How expanding the UK’s behavioural research capacity will benefit policymaking

Behavioural research is fragmented in the UK, but a leadership hub hopes to change this
Photo: Adobe Stock

Governments around the world are facing substantial challenges that affect the health and wellbeing of populations, the economy, the environment, and stability and security. In the UK, the Covid-19 pandemic has been followed by a deepening of the cost-of-living crisis and war in Europe, making recovery even more challenging than originally anticipated.  

Addressing these challenges or at least mitigating their effects requires a range of knowledge, skills, resources and networks, and motivation to address them. At the core of this effort is improving our understanding of human behaviour and how to enable its change across a variety of contexts. 

An expanding field 

Behavioural research is a field that has expanded and developed in recent years. It has witnessed an increased demand for its use, including by policymakers to inform their decisions and by others to inform how to translate those decisions into practice in often complex circumstances. 

Despite this growth and increased interest, behavioural research is fragmented in the UK. It is dispersed across various disciplines, topic domains and sectors, creating silos of teams, evidence and theory that hinders efficient and effective knowledge accumulation. This holds back what behavioural research can contribute to addressing the big problems facing society. Research funders are committed to changing this. 

Investment in behavioural research 

Last year UK Research and Innovation through the Economic and Social Research Council announced a major new investment to improve national capability in behavioural research.   

At the heart of this is Behavioural Research UK (BR-UK), a leadership hub that has recently been awarded £10 million funding over five years to drive interdisciplinary innovation in behavioural research to help address societal challenges.  

BR-UK is co-led by us and involves a range of behavioural researchers from diverse academic disciplines in eight UK universities [see right]

It also involves partners outside of academia including The Scottish Government, Welsh Government, government departments and agencies in Northern Ireland, the UK Health Security Agency, Public Health Wales, the Transport Research Laboratory, and Zinc, a company specializing in entrepreneurship.  

Building behavioural research capability 

BR-UK's activities are structured around Work Packages and Themes that collectively aim to deliver behavioural research capability, building on existing UKRI and other funder investments across all UK nations. 

It will also aim to generate new research findings for policy and practice that will produce research outcomes that have a direct and meaningful impact on policy and decision-making. 

On top of which, it will establish a UK-wide behavioural research network, creating a unified network building on a capability scoping study that will be conducted in the first year of the programme. 

Developing and commissioning 

At the same time, BR-UK will develop capacity and capability to enhance expertise. It will do this through training, fellowships and placements, public engagement, open access data and tools, and collaboration with other parts of ESRC's broader funding programme in behavioural research, including a doctoral training centre. 

Part of its work will also involve creating and managing a commissioning fund for other behavioural researchers beyond those directly involved in BR-UK. 
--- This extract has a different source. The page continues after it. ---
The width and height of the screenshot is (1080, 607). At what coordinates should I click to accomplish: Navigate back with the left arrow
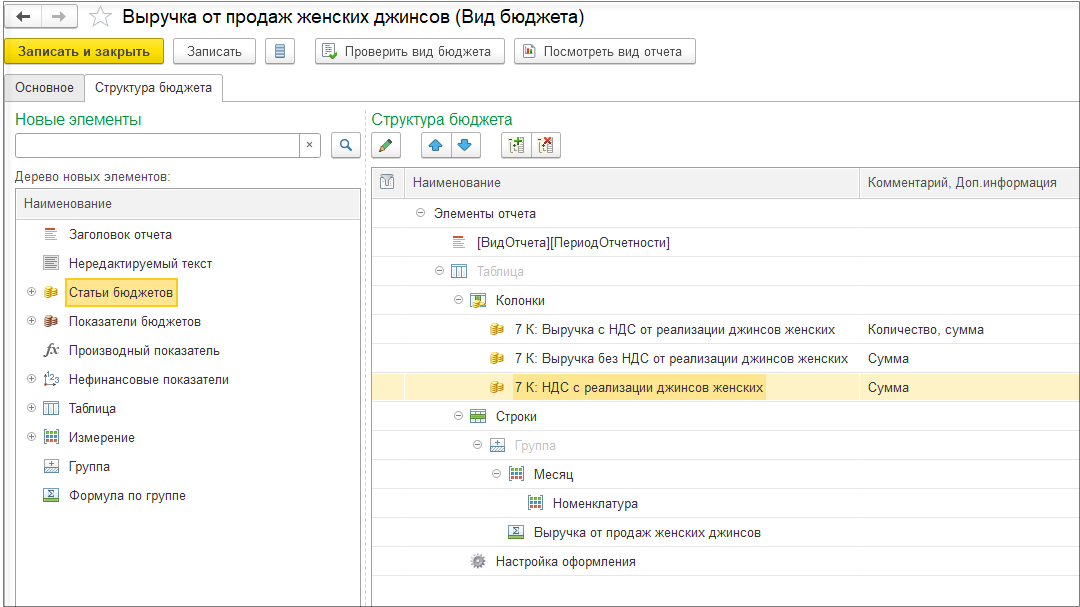(23, 17)
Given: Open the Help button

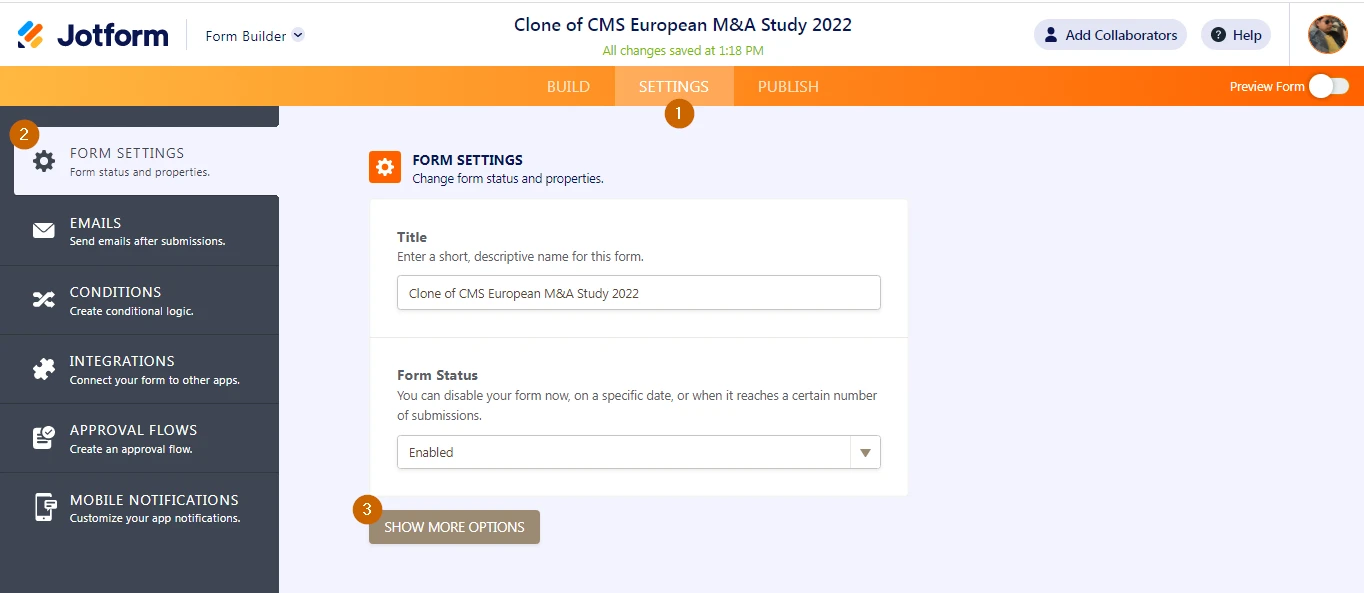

All the while, BR-UK will embed ethical considerations to prioritise equality and diversity, and best practice in research ethics. 

Behavioural insights 

An early priority for the new Hub will be to conduct several demonstration projects that provide rapid results on topics of current interest including within government. The first will examine how behavioural research was used during the Covid-19 pandemic and how this can be improved to help address future threats. 

Another will examine how conceptual frameworks linking theory and evidence can inform empirical research to investigate vehicles travelling at high speed - one of the most important variables linked to decreased safety, higher carbon emissions, worse air quality, and traffic flow breakdown. 

Environmental policies 

A further project will explore how well public support for different environmental policies transfers between countries. This will draw on a large OECD dataset involving over 17,000 people in nine countries. By comparing attitudes and behavioural responses from people in the UK (in relation to energy and transport use, circular economy and food consumption practices, for example) with those in other countries we can learn more about levers to influence behaviour change here. 

Working with government 

BR-UK team members are already working with behavioural researchers in government in all four nations. Co-investigators include civil servants and government advisers seconded from academia. These links will be strengthened by the addition of a post embedded in GO-Science.  

The hub will also set up an ‘Ask BR-UK’ function for policy colleagues and other researchers and research users. This will provide access to advice about specific issues, and tools to enable local analytical or evaluation work to be informed by behavioural research.  

An online BR-UK launch is planned for early 2024, with a regular webinar series to follow.  

Professor Linda Bauld is the Bruce and John Usher Chair of Public Health in The Usher Institute at the University of Edinburgh and chief social policy adviser to the Scottish Government. Professor Susan Michie is professor of health psychology, director of The Centre for Behaviour Change and head of The Health Psychology Research Group at University College London.